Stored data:
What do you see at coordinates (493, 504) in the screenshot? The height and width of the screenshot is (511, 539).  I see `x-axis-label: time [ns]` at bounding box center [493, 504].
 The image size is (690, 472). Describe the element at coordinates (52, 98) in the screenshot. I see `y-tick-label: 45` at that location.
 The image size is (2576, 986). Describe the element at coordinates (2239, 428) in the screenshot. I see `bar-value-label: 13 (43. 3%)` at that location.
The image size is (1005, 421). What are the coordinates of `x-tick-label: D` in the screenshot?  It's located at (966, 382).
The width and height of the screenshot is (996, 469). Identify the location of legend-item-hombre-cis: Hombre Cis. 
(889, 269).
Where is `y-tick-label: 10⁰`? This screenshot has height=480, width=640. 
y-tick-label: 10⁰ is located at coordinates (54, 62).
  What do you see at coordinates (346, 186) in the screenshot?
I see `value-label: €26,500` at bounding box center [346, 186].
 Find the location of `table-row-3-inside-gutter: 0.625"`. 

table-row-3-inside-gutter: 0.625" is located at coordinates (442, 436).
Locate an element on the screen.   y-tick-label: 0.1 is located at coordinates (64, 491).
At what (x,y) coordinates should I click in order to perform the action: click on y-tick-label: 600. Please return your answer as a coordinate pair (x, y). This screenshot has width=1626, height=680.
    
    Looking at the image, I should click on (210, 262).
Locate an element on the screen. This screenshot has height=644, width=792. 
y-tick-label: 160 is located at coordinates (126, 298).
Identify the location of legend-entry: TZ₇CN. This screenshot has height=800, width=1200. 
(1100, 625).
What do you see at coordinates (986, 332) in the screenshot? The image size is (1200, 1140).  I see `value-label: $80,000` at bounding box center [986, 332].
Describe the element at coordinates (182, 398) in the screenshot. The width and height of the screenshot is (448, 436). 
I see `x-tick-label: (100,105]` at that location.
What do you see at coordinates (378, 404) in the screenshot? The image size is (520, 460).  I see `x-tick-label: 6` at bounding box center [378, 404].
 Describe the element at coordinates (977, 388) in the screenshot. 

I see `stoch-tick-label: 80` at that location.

About this task: Copy the lines word for word, beginning with the line containing "The image size is (1005, 421)." and continuing through the line containing "center [346, 186].".

Response to this exercise:
The image size is (1005, 421). What are the coordinates of `x-tick-label: D` in the screenshot?  It's located at (966, 382).
The width and height of the screenshot is (996, 469). Identify the location of legend-item-hombre-cis: Hombre Cis. 
(889, 269).
Where is `y-tick-label: 10⁰`? This screenshot has height=480, width=640. 
y-tick-label: 10⁰ is located at coordinates (54, 62).
  What do you see at coordinates (346, 186) in the screenshot?
I see `value-label: €26,500` at bounding box center [346, 186].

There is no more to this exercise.